Replacement of congenitally missing teeth with orthodontics and osseointegration

Thomas J. Balshi, DDS, PhD, FACP

Congenitally missing teeth or partial anodontia occurs in about seven percent of the population, frequently accompanied by aberrant or diminished tooth size. Traditional orthodontic treatment for congenitally missing maxillary lateral incisors often required complete orthodontic movement to position the canines mesially, filling the position of the lateral incisors. This treatment approach requires the removal of enamel and extensive reshaping of the facial, lingual, incisal, and proximal surfaces of the canines. Generally, the esthetic results of canine reshaping to mimic lateral incisors, termed "lateralization", leaves unnatural telltale signs of the congenital defect. Functional changes in the occlusion should also be considered, especially the requirements for canine guidance when bicuspids are moved anteriorly. There is concern for the added forces imposed on bicuspids with shorter and thinner roots. Moving the canine into the lateral position will effect the entire occlusal scheme.

With improvement of prosthodontic methods for replacing congenitally missing teeth, modern orthodontics is significantly changing its treatment philosophy. The goals of this new approach in orthodontics are the establishment of an ideal occlusal relationship, the best possible masticatory function, and the most esthetic appearance.

Current prosthodontic methods for replacing congenitally missing teeth include traditional fixed prosthodontics, resin bonded (Maryland) bridges, removable partial dentures, or osseointegrated implants to support an independent anatomically contoured crown. Proper execution of the first three methods requires varying degrees of tooth preparation.

The most biologically conservative approach for the replacement of congenitally missing teeth is the osseointegrated implant. Use of Brånemark implants to replace congenitally missing incisors requires a coordinated team approach. The orthodontist takes the lead role in establishing the ideal position of the dentition, especially the teeth immediately adjacent to the anticipated implant site. Factors to consider are:

Root position: A minimum of 1mm of bone should be available between the implant threads and the adjacent root surfaces.

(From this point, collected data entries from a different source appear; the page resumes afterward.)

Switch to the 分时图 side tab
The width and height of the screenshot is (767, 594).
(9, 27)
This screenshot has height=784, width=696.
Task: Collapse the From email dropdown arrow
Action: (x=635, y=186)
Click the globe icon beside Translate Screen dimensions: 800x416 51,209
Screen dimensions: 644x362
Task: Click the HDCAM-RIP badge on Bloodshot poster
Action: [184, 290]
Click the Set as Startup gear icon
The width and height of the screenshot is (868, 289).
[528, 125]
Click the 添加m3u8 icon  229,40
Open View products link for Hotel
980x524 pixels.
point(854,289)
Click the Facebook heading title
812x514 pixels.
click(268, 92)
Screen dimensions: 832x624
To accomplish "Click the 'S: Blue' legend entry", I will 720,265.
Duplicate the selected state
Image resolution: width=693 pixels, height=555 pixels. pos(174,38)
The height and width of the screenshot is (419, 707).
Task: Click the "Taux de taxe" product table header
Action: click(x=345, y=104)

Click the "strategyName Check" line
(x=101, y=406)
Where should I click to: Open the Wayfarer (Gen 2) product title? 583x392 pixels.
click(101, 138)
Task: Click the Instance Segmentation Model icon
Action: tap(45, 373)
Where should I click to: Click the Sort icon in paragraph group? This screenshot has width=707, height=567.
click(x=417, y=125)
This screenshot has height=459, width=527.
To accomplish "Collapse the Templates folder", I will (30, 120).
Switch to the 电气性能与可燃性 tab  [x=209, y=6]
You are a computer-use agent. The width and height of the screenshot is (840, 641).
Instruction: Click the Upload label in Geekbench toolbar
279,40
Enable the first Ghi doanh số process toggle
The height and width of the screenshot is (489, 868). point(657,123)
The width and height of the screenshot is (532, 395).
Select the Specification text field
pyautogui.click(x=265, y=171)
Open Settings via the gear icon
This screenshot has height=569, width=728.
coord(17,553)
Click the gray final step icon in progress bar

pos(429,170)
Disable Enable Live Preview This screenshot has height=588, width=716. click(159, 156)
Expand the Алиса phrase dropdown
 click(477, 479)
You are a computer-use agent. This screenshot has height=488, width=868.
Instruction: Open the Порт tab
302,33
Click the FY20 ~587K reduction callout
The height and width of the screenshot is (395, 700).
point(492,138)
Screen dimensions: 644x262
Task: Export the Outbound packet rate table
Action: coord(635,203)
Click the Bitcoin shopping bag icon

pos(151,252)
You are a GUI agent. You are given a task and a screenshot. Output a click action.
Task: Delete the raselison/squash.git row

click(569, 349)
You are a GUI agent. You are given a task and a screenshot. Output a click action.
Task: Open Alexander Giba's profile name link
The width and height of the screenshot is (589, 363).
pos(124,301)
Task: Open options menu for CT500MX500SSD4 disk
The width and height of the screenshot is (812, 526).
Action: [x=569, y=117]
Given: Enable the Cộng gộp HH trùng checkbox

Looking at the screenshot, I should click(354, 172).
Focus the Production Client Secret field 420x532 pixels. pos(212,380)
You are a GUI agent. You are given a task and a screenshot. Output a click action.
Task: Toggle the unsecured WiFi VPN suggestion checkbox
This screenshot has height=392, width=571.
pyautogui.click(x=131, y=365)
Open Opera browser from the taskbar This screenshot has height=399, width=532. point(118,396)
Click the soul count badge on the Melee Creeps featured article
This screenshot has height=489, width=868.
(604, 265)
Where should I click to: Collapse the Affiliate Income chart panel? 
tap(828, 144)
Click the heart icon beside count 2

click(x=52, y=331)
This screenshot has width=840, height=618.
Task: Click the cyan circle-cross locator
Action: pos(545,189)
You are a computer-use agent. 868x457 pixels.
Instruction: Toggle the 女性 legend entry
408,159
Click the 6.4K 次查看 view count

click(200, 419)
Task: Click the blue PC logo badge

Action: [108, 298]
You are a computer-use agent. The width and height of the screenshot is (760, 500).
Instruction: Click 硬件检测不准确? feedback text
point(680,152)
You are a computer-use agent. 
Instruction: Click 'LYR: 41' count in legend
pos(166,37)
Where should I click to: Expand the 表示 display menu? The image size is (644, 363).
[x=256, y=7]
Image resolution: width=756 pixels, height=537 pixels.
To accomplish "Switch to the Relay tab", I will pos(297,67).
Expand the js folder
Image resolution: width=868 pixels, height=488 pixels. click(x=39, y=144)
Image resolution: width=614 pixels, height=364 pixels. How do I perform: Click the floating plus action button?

  • Interdental space: Minimal interdental space of 7mm provides sufficient osseous support to maintain the interdental papilla.

  • Esthetic aspects: The crestal aspect of labial bone and the top of the implant should be 2-3mm apical to the CEJ of the adjacent teeth. The CeraOne Abutment system is ideal for the single tooth restoration and provides a variety of titanium collar lengths to accommodate various anatomic conditions.

  • The alveolar ridge: A minimum of 6mm of facial-lingual bone is required for placement of the standard 3.75 mm diameter Brånemark implant. If the alveolus is narrower than the diameter of the implant body, several methods of guided osseous generation are available to build a wider ridge.

  • Loading the implant: Loading of the single implant and the crown appear to be well tolerated in spite of the load not being applied directly to the long axis. When a deep overbite condition exists, a custom ceramo/metal crown may be required to provide adequate support for the incisal porcelain.

  • Implant length and angulation: Maximum implant length provides the best initial stability and establishes precise conditions for future implant survival.

  • Post-orthodontic retention: Osseointegrated Brånemark implants replacing congenitally missing teeth provide ideal intra-arch stabilization points following active orthodontics.

  • Long term maintenance: Plaque control procedure similar to those recommended for the natural teeth are suitable for healthy maintenance of the surrounding mucosa. Periodic professional care must be part of the treatment plan.

    Post treatment
    Conclusion (State of the Art Treatment)

    Orthodontic treatment of patients with congenitally missing teeth, especially maxillary lateral incisors, can best be accomplished by positioning the remaining dentition in the anatomically correct location. This mandates close coordination of therapy with the osseointegration team members. Use of the Brånemark System® of implant therapy is the treatment of choice for the permanent replacement of congenitally missing teeth.